A veces me gusta imaginar esa voz que no conocí y ponerla junto al recuerdo de su mirada, junto a ese beso en mi mano, cada mañana. Porque sí, el abuelo encontró la manera de comunicarse conmigo en los primeros doce años de mi vida, los últimos doce de la de él. Emanaba serenidad cuando me aparecía en su recámara. Así se mantenía hasta el final de mi visita. Como se movía poco, yo misma entrelazaba sus brazos alrededor mío, cual si fuera una armadura. Nada podía hacerme daño cuando estábamos juntos. 

En el filo de la ventana había una flor de ave del Paraíso (Strelitzia Reginae, según leo ahora). Nunca supe si era su flor favorita. Me hubiera encantado platicar de eso con él. Pero al momento de postrar mi cabeza en su pecho y escuchar su corazón, ya nada era necesario. También yo me serenaba. Luego me subía a la cabecera de su cama y me sentaba sobre sus hombros. Desde allí observaba las cicatrices en su cabeza. El fruto de la caída. El inicio del fin. 

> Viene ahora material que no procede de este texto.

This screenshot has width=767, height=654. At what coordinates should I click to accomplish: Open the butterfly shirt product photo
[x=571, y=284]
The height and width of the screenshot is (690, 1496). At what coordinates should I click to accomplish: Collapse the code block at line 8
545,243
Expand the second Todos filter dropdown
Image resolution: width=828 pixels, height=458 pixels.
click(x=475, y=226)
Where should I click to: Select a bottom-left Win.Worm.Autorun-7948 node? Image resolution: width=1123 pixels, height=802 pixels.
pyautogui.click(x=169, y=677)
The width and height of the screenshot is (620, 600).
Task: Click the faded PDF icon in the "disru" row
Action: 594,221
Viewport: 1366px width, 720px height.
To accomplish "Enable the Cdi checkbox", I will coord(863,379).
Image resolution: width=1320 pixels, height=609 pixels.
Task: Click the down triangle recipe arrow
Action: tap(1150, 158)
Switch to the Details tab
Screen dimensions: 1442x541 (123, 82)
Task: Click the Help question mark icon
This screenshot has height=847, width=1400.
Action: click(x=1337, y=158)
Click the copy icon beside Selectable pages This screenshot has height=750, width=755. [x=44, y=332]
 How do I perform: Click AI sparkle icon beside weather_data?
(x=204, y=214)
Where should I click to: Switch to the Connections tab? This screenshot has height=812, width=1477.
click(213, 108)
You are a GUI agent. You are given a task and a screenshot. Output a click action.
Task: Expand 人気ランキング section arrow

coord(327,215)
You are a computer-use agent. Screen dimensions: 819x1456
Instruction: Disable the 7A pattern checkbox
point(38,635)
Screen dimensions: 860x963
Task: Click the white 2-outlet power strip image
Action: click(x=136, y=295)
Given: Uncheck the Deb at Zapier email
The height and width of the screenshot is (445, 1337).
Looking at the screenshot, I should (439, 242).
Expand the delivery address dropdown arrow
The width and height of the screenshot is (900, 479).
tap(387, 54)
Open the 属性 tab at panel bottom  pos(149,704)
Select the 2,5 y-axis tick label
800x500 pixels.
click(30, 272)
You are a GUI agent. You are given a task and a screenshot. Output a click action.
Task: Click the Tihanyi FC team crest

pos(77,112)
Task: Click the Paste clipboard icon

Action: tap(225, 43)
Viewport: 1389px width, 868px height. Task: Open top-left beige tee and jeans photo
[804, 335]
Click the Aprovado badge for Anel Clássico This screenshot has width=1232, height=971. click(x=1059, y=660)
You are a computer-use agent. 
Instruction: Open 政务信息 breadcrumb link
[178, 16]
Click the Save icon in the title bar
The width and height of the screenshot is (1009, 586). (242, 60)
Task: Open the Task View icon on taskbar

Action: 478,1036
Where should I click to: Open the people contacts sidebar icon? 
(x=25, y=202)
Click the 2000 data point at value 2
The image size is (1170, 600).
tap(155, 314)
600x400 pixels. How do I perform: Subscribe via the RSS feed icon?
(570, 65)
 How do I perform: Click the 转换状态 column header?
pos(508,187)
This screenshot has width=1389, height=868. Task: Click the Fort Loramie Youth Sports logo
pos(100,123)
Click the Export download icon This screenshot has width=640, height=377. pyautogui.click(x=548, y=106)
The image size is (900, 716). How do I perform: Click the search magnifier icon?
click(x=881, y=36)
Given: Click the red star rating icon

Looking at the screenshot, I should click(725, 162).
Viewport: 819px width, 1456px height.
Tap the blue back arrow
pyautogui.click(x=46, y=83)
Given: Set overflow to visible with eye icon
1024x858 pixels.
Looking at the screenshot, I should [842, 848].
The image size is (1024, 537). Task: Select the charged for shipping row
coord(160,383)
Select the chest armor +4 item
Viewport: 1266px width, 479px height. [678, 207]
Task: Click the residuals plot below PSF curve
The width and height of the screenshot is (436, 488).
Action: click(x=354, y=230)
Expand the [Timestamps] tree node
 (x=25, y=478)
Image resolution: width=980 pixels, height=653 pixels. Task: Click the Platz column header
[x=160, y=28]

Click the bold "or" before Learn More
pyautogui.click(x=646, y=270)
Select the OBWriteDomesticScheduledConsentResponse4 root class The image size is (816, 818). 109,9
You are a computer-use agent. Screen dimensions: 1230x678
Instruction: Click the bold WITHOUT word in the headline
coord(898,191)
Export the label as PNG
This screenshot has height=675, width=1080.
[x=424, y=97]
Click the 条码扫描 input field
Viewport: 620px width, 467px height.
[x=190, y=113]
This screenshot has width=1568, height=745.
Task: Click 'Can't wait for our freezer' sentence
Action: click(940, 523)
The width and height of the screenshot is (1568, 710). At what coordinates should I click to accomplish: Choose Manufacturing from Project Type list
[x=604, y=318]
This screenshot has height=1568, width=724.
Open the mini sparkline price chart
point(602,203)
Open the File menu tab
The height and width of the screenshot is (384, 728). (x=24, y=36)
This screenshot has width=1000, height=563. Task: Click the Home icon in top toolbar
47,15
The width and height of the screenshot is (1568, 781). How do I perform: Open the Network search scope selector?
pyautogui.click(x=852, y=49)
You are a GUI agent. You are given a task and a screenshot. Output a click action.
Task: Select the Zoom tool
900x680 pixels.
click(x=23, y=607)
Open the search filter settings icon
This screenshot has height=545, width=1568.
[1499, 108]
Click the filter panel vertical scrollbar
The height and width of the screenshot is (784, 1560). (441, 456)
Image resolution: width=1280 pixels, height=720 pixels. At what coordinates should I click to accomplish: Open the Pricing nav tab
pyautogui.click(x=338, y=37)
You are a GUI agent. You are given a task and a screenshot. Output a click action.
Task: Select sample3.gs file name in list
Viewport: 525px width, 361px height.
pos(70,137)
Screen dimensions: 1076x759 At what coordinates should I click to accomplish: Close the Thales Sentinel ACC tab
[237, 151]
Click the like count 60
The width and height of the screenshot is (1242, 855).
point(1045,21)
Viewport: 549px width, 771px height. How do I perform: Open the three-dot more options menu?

En las paredes de ladrillo colgaba el mapa de París. La madera mantenía el olor a libros y vino. Su recámara era el corazón de Arcadia. Ahora pienso que la esencia que subía de los cimientos de la casa era lo que animaba el cuerpo de mi abuelo. Lo que lo hacía seguir. Así fue hasta que la bugambilia se marchitó. Fue cuando él partió. Cuando el ave de paraíso enfermó. Cuando las paredes se agrietaron y su cuarto se oscureció para quedar inhabitado, al margen de la vida cotidiana. Una vida que dejó de ser mía. 

Arcadia, la casa de mi abuelo. La casa de mi padre y por un tiempo de mi madre. Mi primera casa. Mi casa perdida. Esa casa sigue siendo un lugar onírico, detenido en mi tiempo de infancia. Hoy es una casa cerrada. Conmigo afuera, pero conmigo adentro. Siempre. Por los momentos sencillos. Por el desayuno y las estampillas. Por los muñecos en el jardín, entre flores que daban la bienvenida.